Cambia "screenshot" in "image" nelle righe che vanno dall'inizio fino a quella che contiene "legend-label: 2021 50. Woche is", compresa. Riporta solo queste righe, senza altre modifiche.

[Voci di dati raccolte]
#####
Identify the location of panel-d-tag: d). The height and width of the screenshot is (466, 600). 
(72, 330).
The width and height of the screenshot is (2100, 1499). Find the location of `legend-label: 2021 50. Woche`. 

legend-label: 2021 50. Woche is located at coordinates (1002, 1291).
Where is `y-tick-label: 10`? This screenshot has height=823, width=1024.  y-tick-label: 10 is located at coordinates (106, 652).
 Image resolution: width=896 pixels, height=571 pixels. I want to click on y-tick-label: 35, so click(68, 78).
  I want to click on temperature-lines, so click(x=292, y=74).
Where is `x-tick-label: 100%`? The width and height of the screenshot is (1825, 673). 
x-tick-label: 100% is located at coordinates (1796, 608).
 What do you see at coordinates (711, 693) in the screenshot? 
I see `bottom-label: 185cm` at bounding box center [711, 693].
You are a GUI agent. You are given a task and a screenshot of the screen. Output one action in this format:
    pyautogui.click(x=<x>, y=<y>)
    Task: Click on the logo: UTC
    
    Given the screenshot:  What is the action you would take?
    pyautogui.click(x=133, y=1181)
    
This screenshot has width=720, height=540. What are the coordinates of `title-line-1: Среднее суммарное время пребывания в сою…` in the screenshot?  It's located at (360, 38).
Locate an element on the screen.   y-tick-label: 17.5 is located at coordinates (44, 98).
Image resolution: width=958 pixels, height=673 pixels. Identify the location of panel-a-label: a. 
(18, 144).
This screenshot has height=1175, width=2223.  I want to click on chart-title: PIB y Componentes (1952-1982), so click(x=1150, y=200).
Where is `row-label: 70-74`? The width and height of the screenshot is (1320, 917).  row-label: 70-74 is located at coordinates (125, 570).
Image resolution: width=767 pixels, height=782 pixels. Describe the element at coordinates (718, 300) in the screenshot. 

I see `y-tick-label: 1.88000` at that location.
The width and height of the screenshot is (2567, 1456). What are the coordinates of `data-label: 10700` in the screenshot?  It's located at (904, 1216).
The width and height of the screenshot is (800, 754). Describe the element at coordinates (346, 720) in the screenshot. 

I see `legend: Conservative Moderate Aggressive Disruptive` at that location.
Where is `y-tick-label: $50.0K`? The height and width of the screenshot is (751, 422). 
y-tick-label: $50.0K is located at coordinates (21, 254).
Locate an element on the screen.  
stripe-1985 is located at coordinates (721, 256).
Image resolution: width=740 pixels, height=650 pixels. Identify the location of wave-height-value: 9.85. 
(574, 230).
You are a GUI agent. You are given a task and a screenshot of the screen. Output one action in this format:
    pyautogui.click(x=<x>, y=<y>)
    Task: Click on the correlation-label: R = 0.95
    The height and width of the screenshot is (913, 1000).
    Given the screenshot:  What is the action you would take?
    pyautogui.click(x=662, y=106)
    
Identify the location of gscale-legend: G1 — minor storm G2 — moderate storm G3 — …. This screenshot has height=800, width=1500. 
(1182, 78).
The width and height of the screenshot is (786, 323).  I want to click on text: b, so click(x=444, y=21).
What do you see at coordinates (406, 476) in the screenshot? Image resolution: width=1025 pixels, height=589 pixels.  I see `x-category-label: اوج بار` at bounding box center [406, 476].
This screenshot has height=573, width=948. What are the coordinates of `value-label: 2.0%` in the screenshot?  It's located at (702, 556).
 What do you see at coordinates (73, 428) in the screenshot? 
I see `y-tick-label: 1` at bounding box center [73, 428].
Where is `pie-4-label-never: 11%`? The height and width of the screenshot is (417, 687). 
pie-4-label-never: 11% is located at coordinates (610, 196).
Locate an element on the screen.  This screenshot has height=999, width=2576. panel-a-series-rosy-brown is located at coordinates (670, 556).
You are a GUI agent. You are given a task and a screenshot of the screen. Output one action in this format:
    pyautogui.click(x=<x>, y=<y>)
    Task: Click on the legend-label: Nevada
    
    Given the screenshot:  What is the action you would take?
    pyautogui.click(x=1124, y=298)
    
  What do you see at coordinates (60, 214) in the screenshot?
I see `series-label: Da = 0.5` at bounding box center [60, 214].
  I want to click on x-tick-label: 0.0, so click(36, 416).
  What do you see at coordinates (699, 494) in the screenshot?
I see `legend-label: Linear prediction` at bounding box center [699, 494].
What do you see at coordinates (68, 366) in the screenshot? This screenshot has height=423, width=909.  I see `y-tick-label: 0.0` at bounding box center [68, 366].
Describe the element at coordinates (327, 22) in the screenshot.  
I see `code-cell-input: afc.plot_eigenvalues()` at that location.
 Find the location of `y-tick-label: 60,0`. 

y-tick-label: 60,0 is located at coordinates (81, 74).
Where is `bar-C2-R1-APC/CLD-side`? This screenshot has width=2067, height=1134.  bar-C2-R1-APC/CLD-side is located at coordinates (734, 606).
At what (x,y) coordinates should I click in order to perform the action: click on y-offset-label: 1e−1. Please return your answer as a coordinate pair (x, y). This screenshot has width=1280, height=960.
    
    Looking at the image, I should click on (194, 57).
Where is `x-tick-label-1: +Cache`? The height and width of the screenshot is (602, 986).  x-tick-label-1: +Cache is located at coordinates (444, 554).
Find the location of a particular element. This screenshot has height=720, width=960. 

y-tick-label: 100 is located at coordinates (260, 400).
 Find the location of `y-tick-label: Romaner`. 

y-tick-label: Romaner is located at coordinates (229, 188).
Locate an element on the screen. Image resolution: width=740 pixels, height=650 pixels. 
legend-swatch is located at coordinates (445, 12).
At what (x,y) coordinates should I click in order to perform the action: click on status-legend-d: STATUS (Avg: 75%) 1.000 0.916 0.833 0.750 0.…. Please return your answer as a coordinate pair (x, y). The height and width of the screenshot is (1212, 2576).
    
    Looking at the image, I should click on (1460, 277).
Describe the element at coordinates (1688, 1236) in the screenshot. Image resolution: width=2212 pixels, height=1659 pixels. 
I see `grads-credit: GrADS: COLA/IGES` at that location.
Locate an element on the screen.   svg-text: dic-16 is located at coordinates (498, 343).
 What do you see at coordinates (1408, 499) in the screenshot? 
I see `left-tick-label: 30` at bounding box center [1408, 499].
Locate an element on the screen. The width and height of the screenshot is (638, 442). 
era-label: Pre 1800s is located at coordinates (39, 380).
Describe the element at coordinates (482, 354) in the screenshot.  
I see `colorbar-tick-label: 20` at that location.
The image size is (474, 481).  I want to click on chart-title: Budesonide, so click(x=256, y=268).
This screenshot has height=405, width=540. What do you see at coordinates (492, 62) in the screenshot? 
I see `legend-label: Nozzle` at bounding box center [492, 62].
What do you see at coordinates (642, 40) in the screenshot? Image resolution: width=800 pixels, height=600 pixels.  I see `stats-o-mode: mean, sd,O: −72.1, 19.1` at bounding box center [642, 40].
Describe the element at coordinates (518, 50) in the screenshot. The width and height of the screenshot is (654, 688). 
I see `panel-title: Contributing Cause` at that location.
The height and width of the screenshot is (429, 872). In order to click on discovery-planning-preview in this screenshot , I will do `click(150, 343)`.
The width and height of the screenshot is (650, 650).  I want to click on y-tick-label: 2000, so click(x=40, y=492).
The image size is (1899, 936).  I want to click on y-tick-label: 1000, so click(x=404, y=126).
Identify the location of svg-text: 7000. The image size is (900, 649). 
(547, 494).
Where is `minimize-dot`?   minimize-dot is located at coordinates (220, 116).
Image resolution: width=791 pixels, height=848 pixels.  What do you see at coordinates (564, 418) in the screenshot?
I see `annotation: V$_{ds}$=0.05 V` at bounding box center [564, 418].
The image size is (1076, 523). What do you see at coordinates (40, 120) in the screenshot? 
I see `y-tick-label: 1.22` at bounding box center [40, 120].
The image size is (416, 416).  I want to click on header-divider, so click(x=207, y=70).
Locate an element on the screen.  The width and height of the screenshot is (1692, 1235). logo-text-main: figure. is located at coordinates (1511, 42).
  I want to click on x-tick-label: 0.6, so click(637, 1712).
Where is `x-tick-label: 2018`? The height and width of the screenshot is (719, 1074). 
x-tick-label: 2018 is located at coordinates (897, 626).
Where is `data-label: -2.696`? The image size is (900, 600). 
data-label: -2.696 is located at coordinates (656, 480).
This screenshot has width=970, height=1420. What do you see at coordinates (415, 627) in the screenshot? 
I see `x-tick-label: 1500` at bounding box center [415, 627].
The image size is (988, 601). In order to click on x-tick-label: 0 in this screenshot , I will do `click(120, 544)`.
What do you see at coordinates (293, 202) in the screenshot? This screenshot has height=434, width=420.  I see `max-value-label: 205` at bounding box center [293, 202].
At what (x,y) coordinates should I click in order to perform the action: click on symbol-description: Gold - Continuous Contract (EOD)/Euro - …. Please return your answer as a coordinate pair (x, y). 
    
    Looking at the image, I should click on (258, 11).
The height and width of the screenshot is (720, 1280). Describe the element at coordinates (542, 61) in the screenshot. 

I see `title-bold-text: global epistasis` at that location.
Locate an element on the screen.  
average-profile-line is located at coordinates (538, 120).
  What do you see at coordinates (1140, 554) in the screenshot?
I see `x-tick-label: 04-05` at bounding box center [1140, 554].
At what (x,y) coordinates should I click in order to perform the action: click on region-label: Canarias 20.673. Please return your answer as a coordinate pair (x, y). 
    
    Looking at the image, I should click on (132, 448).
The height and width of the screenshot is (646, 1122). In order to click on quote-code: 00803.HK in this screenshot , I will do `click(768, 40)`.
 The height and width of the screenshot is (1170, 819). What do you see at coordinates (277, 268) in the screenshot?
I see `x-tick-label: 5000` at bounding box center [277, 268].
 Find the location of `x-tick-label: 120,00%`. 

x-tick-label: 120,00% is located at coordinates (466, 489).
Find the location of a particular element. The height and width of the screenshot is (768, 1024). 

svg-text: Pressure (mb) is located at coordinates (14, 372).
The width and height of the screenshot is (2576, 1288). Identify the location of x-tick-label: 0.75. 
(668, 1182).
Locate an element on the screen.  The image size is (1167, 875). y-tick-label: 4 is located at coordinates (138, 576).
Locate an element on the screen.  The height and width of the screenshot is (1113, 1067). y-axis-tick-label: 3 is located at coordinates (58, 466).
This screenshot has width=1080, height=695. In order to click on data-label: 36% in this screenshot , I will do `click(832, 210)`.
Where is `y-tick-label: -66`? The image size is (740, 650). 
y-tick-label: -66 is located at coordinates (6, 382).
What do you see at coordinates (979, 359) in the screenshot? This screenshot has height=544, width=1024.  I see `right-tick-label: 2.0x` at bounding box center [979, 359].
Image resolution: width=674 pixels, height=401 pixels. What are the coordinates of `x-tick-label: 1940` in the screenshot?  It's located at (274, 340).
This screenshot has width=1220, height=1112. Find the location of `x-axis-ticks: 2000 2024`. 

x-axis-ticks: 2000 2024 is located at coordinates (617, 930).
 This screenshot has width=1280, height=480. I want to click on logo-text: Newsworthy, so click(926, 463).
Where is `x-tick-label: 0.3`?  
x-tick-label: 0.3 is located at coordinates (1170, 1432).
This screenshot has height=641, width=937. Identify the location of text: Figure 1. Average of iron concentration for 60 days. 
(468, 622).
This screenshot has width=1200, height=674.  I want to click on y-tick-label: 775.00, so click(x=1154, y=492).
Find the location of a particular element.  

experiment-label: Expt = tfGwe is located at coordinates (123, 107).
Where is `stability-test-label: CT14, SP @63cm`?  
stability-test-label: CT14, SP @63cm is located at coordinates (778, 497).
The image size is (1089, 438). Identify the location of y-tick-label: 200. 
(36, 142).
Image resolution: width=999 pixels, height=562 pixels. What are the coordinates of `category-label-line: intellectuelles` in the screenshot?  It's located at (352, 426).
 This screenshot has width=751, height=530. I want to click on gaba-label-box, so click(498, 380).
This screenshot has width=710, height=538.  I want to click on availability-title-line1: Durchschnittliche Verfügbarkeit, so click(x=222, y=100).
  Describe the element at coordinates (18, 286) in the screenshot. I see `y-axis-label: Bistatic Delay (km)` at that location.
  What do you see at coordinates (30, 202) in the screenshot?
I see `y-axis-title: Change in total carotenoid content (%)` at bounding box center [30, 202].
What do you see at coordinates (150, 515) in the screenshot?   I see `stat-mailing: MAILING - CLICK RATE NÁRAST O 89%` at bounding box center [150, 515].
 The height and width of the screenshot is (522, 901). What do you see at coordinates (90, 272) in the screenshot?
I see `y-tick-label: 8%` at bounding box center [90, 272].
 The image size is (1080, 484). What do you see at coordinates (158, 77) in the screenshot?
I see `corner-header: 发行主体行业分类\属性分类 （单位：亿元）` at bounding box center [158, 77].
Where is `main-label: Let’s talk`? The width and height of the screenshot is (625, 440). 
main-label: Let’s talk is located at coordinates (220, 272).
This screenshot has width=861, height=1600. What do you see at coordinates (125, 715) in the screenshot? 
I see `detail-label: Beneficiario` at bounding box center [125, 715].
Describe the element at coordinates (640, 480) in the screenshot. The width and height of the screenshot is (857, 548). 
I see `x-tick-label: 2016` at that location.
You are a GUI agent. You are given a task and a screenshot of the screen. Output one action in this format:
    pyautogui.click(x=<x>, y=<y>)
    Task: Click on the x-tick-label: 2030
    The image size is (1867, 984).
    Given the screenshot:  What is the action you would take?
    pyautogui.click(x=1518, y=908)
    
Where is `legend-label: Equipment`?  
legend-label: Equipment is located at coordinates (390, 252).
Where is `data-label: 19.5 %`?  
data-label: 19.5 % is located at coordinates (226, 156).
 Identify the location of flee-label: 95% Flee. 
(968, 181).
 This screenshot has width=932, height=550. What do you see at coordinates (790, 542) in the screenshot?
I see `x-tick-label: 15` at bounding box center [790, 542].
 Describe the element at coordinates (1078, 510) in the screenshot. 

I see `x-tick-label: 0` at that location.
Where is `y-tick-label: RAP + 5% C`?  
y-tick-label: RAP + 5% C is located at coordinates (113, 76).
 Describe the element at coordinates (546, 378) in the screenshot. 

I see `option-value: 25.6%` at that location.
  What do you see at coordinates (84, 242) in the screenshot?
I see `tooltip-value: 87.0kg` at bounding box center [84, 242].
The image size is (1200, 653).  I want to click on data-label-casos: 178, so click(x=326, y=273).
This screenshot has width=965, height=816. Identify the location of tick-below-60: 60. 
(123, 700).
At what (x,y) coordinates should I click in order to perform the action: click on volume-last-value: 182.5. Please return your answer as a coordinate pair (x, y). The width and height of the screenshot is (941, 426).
#####
▶ _Risposta attesa_
Identify the location of panel-d-tag: d). The height and width of the image is (466, 600). 
(72, 330).
The width and height of the image is (2100, 1499). Find the location of `legend-label: 2021 50. Woche`. 

legend-label: 2021 50. Woche is located at coordinates (1002, 1291).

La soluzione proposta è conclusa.